PROBLEM STATEMENT ::
The result should be the full listing copied exactly, with no pictures in it.

----- RECORD EXCERPTS -----

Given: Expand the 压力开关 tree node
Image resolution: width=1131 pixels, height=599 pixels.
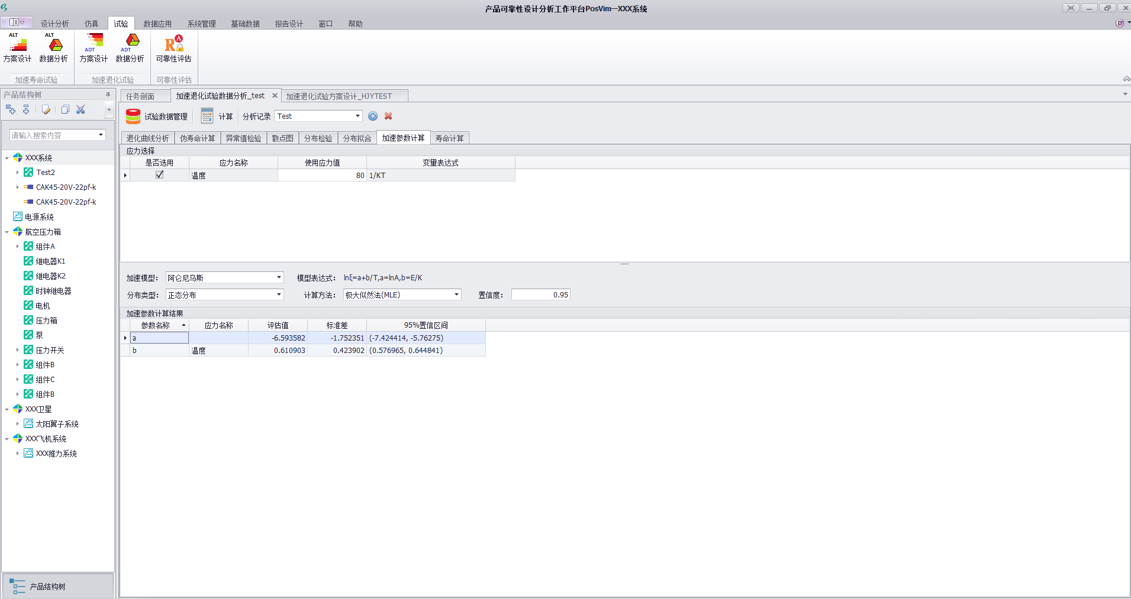Looking at the screenshot, I should pos(17,350).
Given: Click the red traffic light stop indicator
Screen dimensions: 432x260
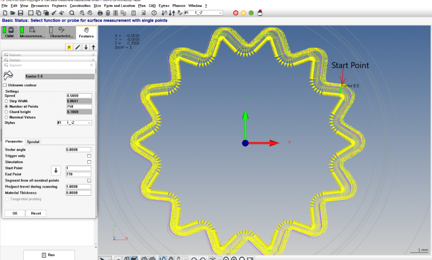Looking at the screenshot, I should tap(236, 13).
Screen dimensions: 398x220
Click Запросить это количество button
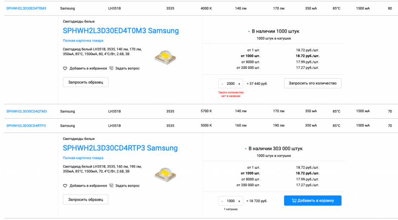(313, 83)
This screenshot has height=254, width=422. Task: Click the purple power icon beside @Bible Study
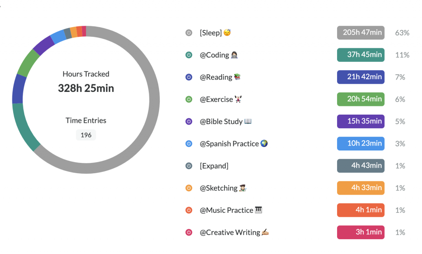click(189, 122)
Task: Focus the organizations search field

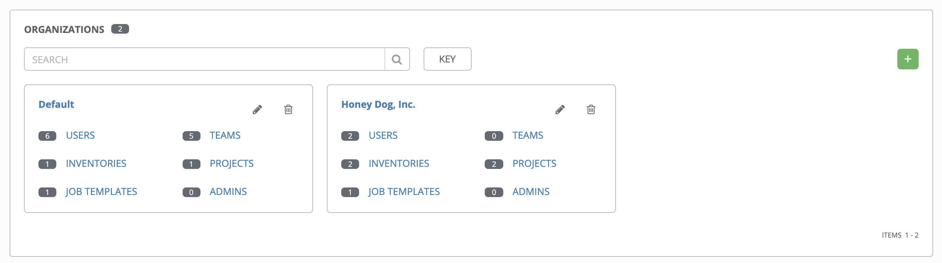Action: click(204, 59)
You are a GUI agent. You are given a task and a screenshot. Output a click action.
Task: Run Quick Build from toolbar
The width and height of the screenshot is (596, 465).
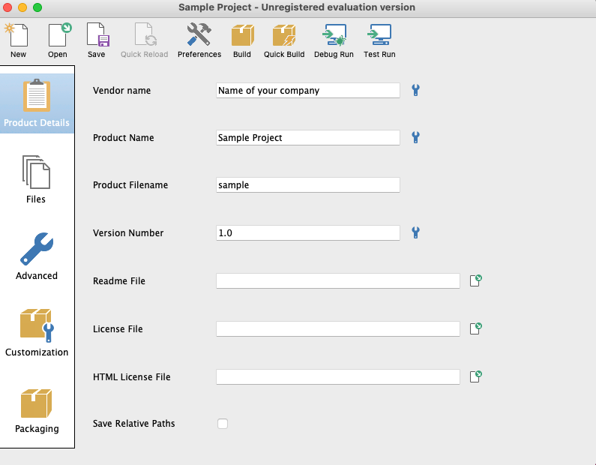tap(284, 41)
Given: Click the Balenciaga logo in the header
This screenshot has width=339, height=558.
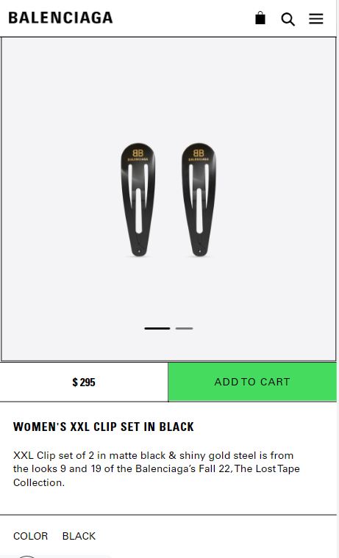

-----

RESPONSE ::
Given: Expand the 压力开关 tree node
Image resolution: width=1131 pixels, height=599 pixels.
Looking at the screenshot, I should pos(17,350).
Given: Click the red traffic light stop indicator
Screen dimensions: 432x260
Looking at the screenshot, I should tap(236, 13).
Screen dimensions: 398x220
Click Запросить это количество button
(313, 83)
This screenshot has height=254, width=422. Task: Click the purple power icon beside @Bible Study
click(189, 122)
Task: Focus the organizations search field

Action: click(204, 59)
You are a GUI agent. You are given a task and a screenshot. Output a click action.
Task: Run Quick Build from toolbar
The width and height of the screenshot is (596, 465).
tap(284, 41)
Given: Click the Balenciaga logo in the header
This screenshot has width=339, height=558.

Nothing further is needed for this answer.